Performing over 500 flights as part of the Autonomous Taxi, Take-off, and Landing project, the aircraft was successfully able to distinguish airport runways and taxiways, skillfully piloting itself through each phase of flight and taking the idea of autopilot to the next level.
Each flight was performed at Airbus’ headquarters and main production facility in Toulouse, France, where the aircraft performing the tests was also assembled. But the software powering the flights had been driven by data from researchers and engineers 5,000 miles away in the San Francisco Bay Area.
Airbus’ Silicon Valley incubator, Acubed, is home to Project Wayfinder, which aims to create autonomous solutions for the future of flight, whether it be manned and unmanned. Its findings may have implications in the development of new commercial aircraft but could also shape the creation of autonomous air taxi and eVTOL flights.
Here’s a look inside Project Wayfinder and its newest flying research aircraft.
Self-flying planes were once believed to be the hallmark of a truly futuristic world, a technologically superior era where planes roamed the skies powered by artificial intelligence.
But Airbus has been proving the concept viable using passenger aircraft that are already flying today – such as the A350 – and crafting technology that use machine-learning backed by countless hours of test flight data.
With new technology – which integrates with onboard cameras – an Airbus A350-1000 XWB passenger jet was able to recognise taxiways and runways to perform successful take-off, landing, and taxi manoeuvres without the pilot touching the controls.
Though, before the tech can be used widespread on planes like the Airbus A350 XWB…
More data needs to be collected on planes like this one.
Project Wayfinder just acquired this Beechcraft Baron 58 and outfitted it with cameras, sensors, and computers to capture valuable flight data as it flies around the Bay Area.
The flying lab collects imagery from each flight which is then auto-labelled and given to machine learning algorithms. That data, in turn, helps the system “see,” according to Airbus.
The onboard cameras work in tandem with navigational charts to collect position data.
Here’s what the machine sees when the aircraft approaches a runway.
The green outline indicates that the software recognises it as a runway and data will be collected to analyse how the plane behaves as it approaches land.
The software needs to be able to detect runways from miles away, which isn’t always an easy task.
The Baron 58 was chosen, in part, because it’s a twin-engine aircraft – like most passenger jets – which leaves the nose area free of obstructions to increase the visibility and field of view for the onboard cameras.
Single-engine planes typically have a propeller affixed to the nose, which would obstruct the front view of the aircraft.
It’s a far cry from an Airbus A350-1000 XWB but the principles of flight remain the same.
Onboard cameras are configured using a black and white checkerboard, called a calibration board.
The successful autonomous flights of the Airbus A350 spurred the ramp-up of data collection at Project Wayfinder.
The new flying lab took flight on July 28 and is already providing data to Project Wayfinder’s machine learning team to process.

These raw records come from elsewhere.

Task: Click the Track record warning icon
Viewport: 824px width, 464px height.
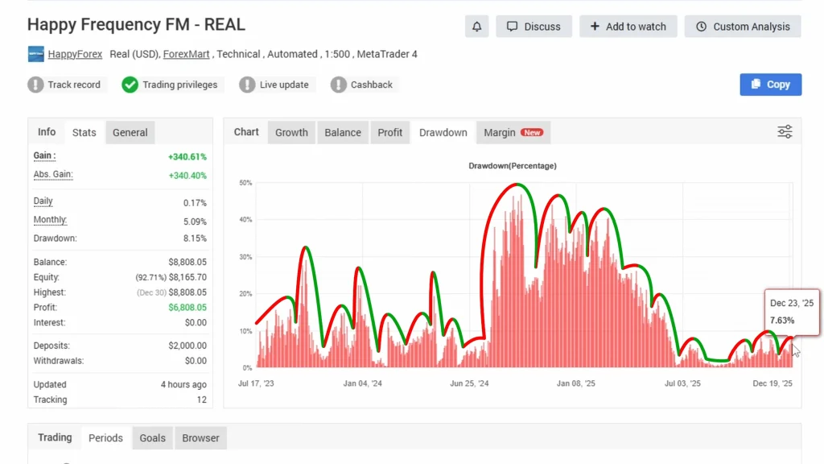Action: [x=35, y=85]
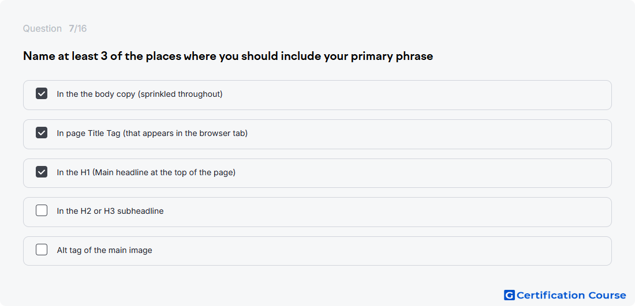
Task: Uncheck the page Title Tag checkbox
Action: click(42, 133)
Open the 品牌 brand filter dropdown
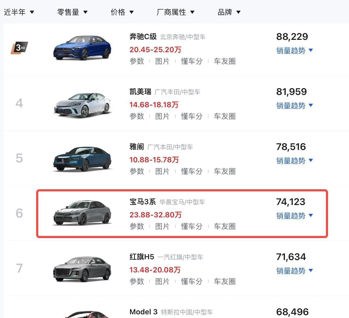The image size is (349, 318). tap(229, 12)
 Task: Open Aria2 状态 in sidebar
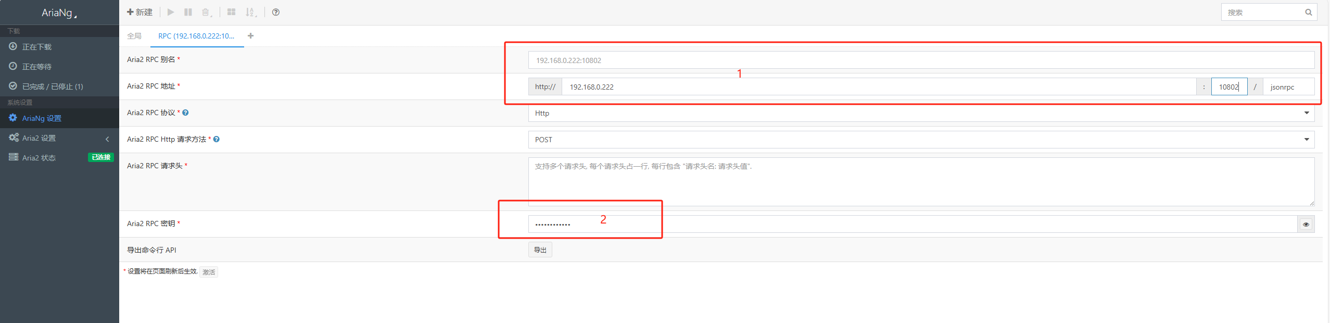click(39, 158)
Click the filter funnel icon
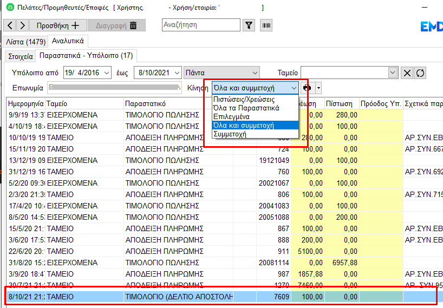Screen dimensions: 443x308 click(249, 25)
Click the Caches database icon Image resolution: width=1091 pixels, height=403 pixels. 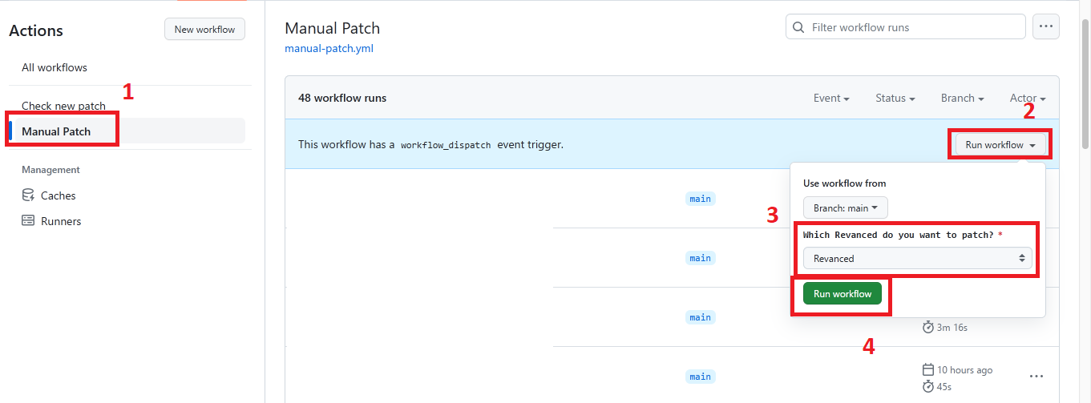pos(28,195)
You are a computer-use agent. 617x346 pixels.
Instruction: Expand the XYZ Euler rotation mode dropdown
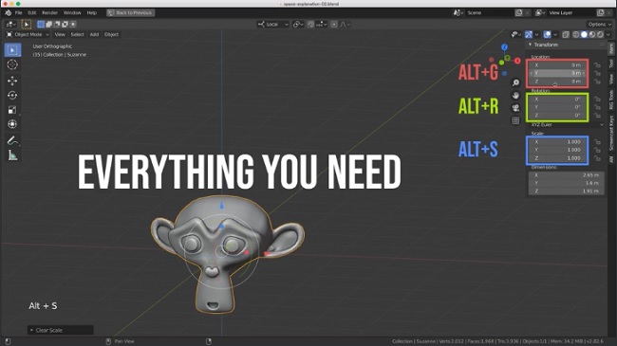click(567, 124)
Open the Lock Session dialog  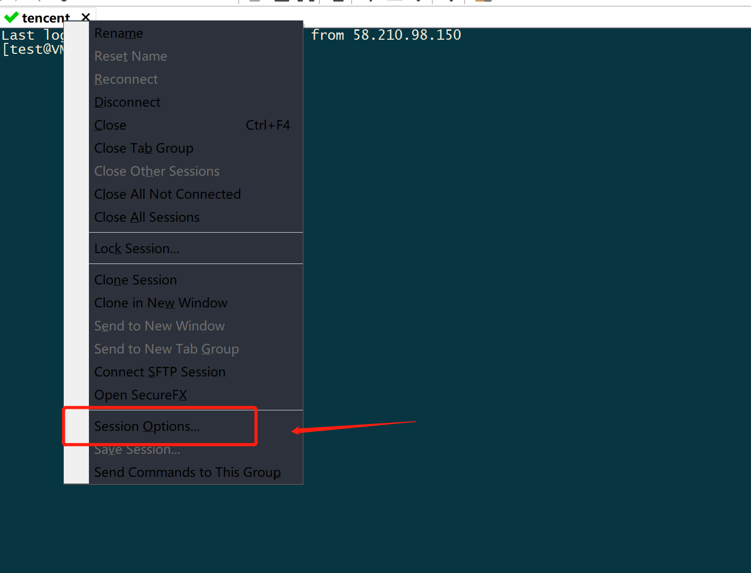(136, 248)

Test pilots will continue flying around the Bay Area collecting data while researchers and engineers process the data and fine-tune the hardware and software used for further data collection.
Once all the data is collected, Project Wayfinder researchers will have a better understanding of just how viable autonomous flight can be on a large scale.
Beyond commercial aircraft, the data provided by the flying lab could also power other autonomous projects like Airbus’ eVTOLs program.
Airline pilots can also rest easy knowing Project Wayfinder’s stated purpose is to increase safety in the cockpit by having autonomous systems reduce pilot workload and not completely replace pilots.